REQUIREMENTS: Arrange every line of the records below as a Markdown table with the columns Row and Line. Number each line in Row, put its text in Line, and leave out blank lines.

[Part of a data file]
━━━━━━━━━━━━━━━━━━━━━━━━━━━━━━
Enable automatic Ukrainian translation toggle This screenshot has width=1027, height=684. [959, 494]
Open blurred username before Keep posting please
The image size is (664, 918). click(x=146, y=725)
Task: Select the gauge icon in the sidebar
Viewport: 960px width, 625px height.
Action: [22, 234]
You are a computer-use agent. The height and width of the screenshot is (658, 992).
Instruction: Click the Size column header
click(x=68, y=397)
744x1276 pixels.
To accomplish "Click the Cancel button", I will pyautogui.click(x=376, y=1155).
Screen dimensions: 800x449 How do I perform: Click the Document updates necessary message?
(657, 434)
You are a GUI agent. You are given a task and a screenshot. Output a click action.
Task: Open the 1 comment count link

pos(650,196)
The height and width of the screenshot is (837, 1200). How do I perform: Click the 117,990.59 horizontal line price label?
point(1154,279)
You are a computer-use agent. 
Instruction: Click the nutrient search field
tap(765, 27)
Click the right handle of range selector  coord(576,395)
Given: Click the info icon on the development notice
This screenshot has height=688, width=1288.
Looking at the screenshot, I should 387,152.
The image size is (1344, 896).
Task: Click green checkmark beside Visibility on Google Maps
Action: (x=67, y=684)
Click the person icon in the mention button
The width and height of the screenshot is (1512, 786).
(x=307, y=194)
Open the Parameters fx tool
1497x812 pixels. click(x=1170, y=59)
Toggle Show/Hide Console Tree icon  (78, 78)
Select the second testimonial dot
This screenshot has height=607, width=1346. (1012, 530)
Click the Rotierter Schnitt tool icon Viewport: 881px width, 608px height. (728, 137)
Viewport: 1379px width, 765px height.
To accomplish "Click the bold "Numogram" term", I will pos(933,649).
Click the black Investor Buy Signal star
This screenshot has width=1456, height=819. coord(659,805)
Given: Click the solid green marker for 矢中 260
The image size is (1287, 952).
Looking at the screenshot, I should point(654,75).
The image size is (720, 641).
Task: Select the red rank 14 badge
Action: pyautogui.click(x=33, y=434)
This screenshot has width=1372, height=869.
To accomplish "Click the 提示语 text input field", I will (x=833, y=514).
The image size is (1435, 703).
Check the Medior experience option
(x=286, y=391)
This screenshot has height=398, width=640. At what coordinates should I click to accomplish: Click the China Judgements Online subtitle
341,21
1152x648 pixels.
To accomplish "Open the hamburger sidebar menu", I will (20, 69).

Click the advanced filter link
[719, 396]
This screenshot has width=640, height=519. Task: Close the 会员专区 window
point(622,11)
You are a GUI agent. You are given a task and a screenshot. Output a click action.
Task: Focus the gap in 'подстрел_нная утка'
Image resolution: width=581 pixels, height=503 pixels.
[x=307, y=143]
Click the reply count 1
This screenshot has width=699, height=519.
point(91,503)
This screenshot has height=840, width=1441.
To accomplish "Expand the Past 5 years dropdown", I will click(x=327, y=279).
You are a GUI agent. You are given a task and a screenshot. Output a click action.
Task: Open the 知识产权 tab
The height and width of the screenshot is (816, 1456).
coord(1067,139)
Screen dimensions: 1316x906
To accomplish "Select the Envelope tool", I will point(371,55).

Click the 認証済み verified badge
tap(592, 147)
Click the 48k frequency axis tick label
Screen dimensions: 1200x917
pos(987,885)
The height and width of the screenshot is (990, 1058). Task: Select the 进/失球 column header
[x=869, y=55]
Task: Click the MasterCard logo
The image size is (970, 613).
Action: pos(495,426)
━━━━━━━━━━━━━━━━━━━━━━━━━━━━━━
RESPONSE TO THIS TASK:
| Row | Line |
|---|---|
| 1 | Enable automatic Ukrainian translation toggle This screenshot has width=1027, height=684. [959, 494] |
| 2 | Open blurred username before Keep posting please |
| 3 | The image size is (664, 918). click(x=146, y=725) |
| 4 | Task: Select the gauge icon in the sidebar |
| 5 | Viewport: 960px width, 625px height. |
| 6 | Action: [22, 234] |
| 7 | You are a computer-use agent. The height and width of the screenshot is (658, 992). |
| 8 | Instruction: Click the Size column header |
| 9 | click(x=68, y=397) |
| 10 | 744x1276 pixels. |
| 11 | To accomplish "Click the Cancel button", I will pyautogui.click(x=376, y=1155). |
| 12 | Screen dimensions: 800x449 How do I perform: Click the Document updates necessary message? |
| 13 | (657, 434) |
| 14 | You are a GUI agent. You are given a task and a screenshot. Output a click action. |
| 15 | Task: Open the 1 comment count link |
| 16 | pos(650,196) |
| 17 | The height and width of the screenshot is (837, 1200). How do I perform: Click the 117,990.59 horizontal line price label? |
| 18 | point(1154,279) |
| 19 | You are a computer-use agent.  |
| 20 | Instruction: Click the nutrient search field |
| 21 | tap(765, 27) |
| 22 | Click the right handle of range selector  coord(576,395) |
| 23 | Given: Click the info icon on the development notice |
| 24 | This screenshot has height=688, width=1288. |
| 25 | Looking at the screenshot, I should 387,152. |
| 26 | The image size is (1344, 896). |
| 27 | Task: Click green checkmark beside Visibility on Google Maps |
| 28 | Action: (x=67, y=684) |
| 29 | Click the person icon in the mention button |
| 30 | The width and height of the screenshot is (1512, 786). |
| 31 | (x=307, y=194) |
| 32 | Open the Parameters fx tool |
| 33 | 1497x812 pixels. click(x=1170, y=59) |
| 34 | Toggle Show/Hide Console Tree icon  (78, 78) |
| 35 | Select the second testimonial dot |
| 36 | This screenshot has height=607, width=1346. (1012, 530) |
| 37 | Click the Rotierter Schnitt tool icon Viewport: 881px width, 608px height. (728, 137) |
| 38 | Viewport: 1379px width, 765px height. |
| 39 | To accomplish "Click the bold "Numogram" term", I will pos(933,649). |
| 40 | Click the black Investor Buy Signal star |
| 41 | This screenshot has width=1456, height=819. coord(659,805) |
| 42 | Given: Click the solid green marker for 矢中 260 |
| 43 | The image size is (1287, 952). |
| 44 | Looking at the screenshot, I should point(654,75). |
| 45 | The image size is (720, 641). |
| 46 | Task: Select the red rank 14 badge |
| 47 | Action: pyautogui.click(x=33, y=434) |
| 48 | This screenshot has width=1372, height=869. |
| 49 | To accomplish "Click the 提示语 text input field", I will (x=833, y=514). |
| 50 | The image size is (1435, 703). |
| 51 | Check the Medior experience option |
| 52 | (x=286, y=391) |
| 53 | This screenshot has height=398, width=640. At what coordinates should I click to accomplish: Click the China Judgements Online subtitle |
| 54 | 341,21 |
| 55 | 1152x648 pixels. |
| 56 | To accomplish "Open the hamburger sidebar menu", I will (20, 69). |
| 57 | Click the advanced filter link |
| 58 | [719, 396] |
| 59 | This screenshot has width=640, height=519. Task: Close the 会员专区 window |
| 60 | point(622,11) |
| 61 | You are a GUI agent. You are given a task and a screenshot. Output a click action. |
| 62 | Task: Focus the gap in 'подстрел_нная утка' |
| 63 | Image resolution: width=581 pixels, height=503 pixels. |
| 64 | [x=307, y=143] |
| 65 | Click the reply count 1 |
| 66 | This screenshot has width=699, height=519. |
| 67 | point(91,503) |
| 68 | This screenshot has height=840, width=1441. |
| 69 | To accomplish "Expand the Past 5 years dropdown", I will click(x=327, y=279). |
| 70 | You are a GUI agent. You are given a task and a screenshot. Output a click action. |
| 71 | Task: Open the 知识产权 tab |
| 72 | The height and width of the screenshot is (816, 1456). |
| 73 | coord(1067,139) |
| 74 | Screen dimensions: 1316x906 |
| 75 | To accomplish "Select the Envelope tool", I will point(371,55). |
| 76 | Click the 認証済み verified badge |
| 77 | tap(592, 147) |
| 78 | Click the 48k frequency axis tick label |
| 79 | Screen dimensions: 1200x917 |
| 80 | pos(987,885) |
| 81 | The height and width of the screenshot is (990, 1058). Task: Select the 进/失球 column header |
| 82 | [x=869, y=55] |
| 83 | Task: Click the MasterCard logo |
| 84 | The image size is (970, 613). |
| 85 | Action: pos(495,426) |